Sunita Narain, director general, Centre for Science and Environment (CSE) welcomed the order “as an important step forward, as the EPCA investigation has shown very poor level of compliance with the PUC programme. In Delhi, only 23 per cent of vehicles come for PUC tests. With mandatory linking of annual vehicle insurance with valid PUC certificate, the compliance level can improve significantly -- especially as the Supreme Court has directed its enforcement nation-wide.”
The Supreme Court was listening to the air pollution matter in which the Union ministry of road transport and highways (MoRTH) had submitted its response to the EPCA report. Said Anumita Roychowdhury, CSE’s executive director-research and advocacy: “The PUC system is critical to keep emissions of on-road vehicles under check. Overall improvement in compliance will lead to lesser emissions on road.”
Highlights of the directive on the PUC programme from the Supreme Court
• PUC centres allowed in all fuel stations: Though the EPCA has asked for limiting the number of PUC centres in the captical and NCR as these are very difficult to supervise to prevent malpractices with limited inspection staff for monitoring, the MoRTH did not agree with. The EPCA has found gross violations in the working of these centres. However, the ministry informed the court that instead of limiting the centres, it would prefer to issue an advisory to state transport departments to have PUC centres in every fuel station. The court has accepted this with a rider -- it has asked the MoRTH to empanel each station and list them on its website. It has also directed the government to inspect and audit these stations on a regulor basis to ensure compliance.
• Introduction of automatic on-line network to link PUC data centres and mandate pre-payment of PUC fees for proper recording of tests: The recommendations of the EPCA on an automatic on-line network linking PUC data centres; pre-payment of the PUC fees before the tests are conducted; and a robust licencing system with third party audit of PUC centres have all been accepted by the bench. These recommendations were also accepted by the government. These reforms are needed to ensure that credible tests are done and all tests and their results are recorded properly.

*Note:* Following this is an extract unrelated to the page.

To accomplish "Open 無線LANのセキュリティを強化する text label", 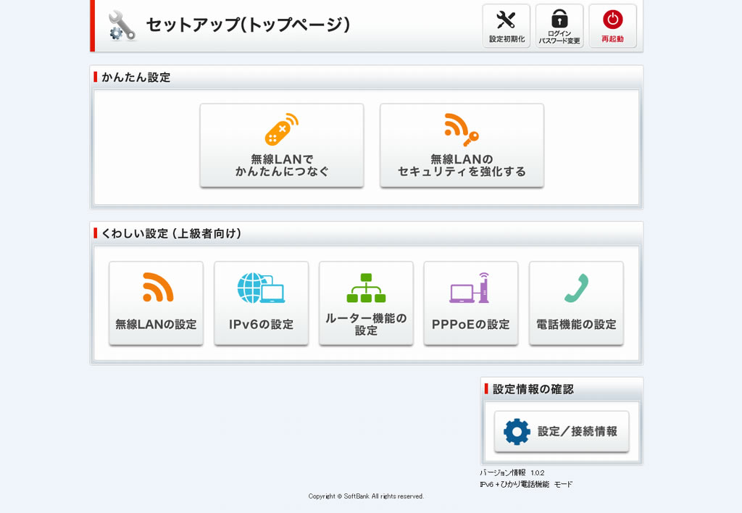I will (461, 165).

• Recommendations related to improvement in PUC norms for pre-BSIV vehicles, upgraded test procedures and other systemic changes to be heard in September: Recommendations of the EPCA on tightening of PUC norms for pre-BS IV vehicles, integration of the on-board diagnostic system with the PUC programme and implementation of real driving emisisons testing for BS VI vehicles have been contested by the MoRTH. These have been listed for further hearing on September 21, 2017.
Important steps forward
CSE believes that the direction of the Supreme Court today will go a long way in improving compliance with the PUC system. Says Roychowdhury: “The direction to the government to audit all PUC centres will require a much stronger oversight system and a disciplined management. This is a major step forward in the battle to combat air pollution in the capital and across India. The directions are far reaching, as these are not restricted to Delhi but are applicable to the entire country.”